Protein degraders are bi-functional molecules and work to recruit a protein of interest to E3 ligase. By hijacking ubiquitin-proteasome system in the cells, the protein of interest can be degraded. Protein degraders are released after protein degradation to continue further protein degradation.
Discovery Platform – RaPPIDSTM
RaPPIDSTM is a powerful platform for protein degrader development based on diversity-oriented synthesis (DOS) approach.

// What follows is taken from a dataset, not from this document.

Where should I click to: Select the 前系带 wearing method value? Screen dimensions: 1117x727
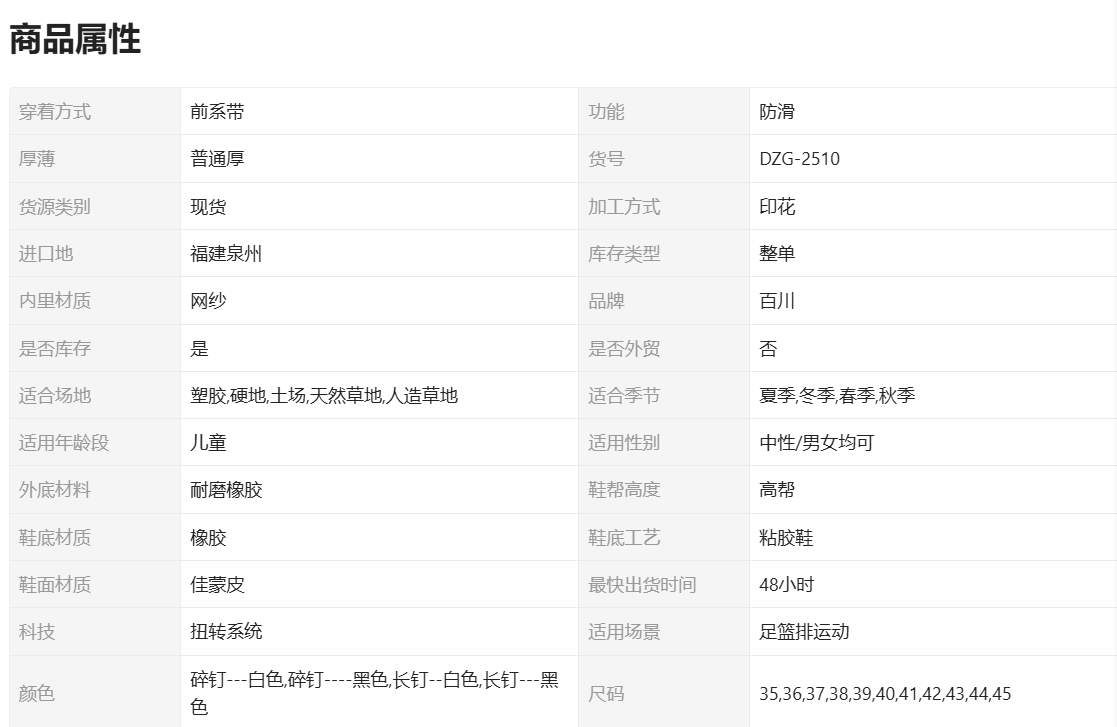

In the first step of RaPPIDSTM, 20 to 50 protein degraders are quickly generated using “ready-to-conjugate probe library” to assess potential E3 ligase binder and linker length. Selection of E3 ligase is the key for successful protein degrader discovery but options of E3 ligase for protein degrader are still limited. We can generate protein degraders based on original XIAP binders, not only VHL and CRBN, and the discovery of new E3 ligase binders is invested to expand the capability of protein degrader development.
Second step of RaPPIDSTM is high-throughput semi-automated DOS and lead optimization phase. We strongly believe that DOS approach is the best way to identify the best degrader because precise in silico design or prediction is difficult even if we have structural information of protein of interest and targeted E3 ligase.